WHAT YOU SHOULD DO — Read the records below and copy each line that contains "resolution".

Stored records
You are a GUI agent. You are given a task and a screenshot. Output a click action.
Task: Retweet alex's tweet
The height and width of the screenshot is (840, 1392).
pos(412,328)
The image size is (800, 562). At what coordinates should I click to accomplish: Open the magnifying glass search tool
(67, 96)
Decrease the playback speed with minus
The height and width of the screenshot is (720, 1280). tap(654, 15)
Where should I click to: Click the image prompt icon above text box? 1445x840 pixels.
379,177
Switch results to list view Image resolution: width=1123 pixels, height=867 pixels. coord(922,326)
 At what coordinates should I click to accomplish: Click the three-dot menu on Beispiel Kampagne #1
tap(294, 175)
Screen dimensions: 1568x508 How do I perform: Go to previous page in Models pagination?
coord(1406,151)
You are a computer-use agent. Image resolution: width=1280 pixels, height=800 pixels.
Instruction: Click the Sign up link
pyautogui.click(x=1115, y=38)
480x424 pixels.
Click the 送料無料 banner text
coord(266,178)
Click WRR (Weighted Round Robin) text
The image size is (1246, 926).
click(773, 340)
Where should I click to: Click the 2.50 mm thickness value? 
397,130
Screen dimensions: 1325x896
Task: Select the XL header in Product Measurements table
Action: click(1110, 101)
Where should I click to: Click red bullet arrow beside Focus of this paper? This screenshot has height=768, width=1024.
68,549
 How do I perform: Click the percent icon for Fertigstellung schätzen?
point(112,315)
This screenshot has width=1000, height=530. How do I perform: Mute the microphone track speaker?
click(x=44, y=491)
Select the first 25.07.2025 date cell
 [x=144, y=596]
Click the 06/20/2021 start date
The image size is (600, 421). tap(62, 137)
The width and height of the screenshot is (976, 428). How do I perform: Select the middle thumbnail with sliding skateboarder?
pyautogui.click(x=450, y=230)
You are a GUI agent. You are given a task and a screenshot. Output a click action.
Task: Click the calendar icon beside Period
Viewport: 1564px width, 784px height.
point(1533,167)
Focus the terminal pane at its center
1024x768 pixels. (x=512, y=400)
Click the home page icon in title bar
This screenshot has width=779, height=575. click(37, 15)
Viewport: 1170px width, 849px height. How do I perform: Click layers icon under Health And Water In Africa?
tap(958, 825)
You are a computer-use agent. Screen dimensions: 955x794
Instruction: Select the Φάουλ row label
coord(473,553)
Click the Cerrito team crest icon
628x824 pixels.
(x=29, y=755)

EXERCISE RESPONSE —
Switch results to list view Image resolution: width=1123 pixels, height=867 pixels. coord(922,326)
You are a computer-use agent. Image resolution: width=1280 pixels, height=800 pixels.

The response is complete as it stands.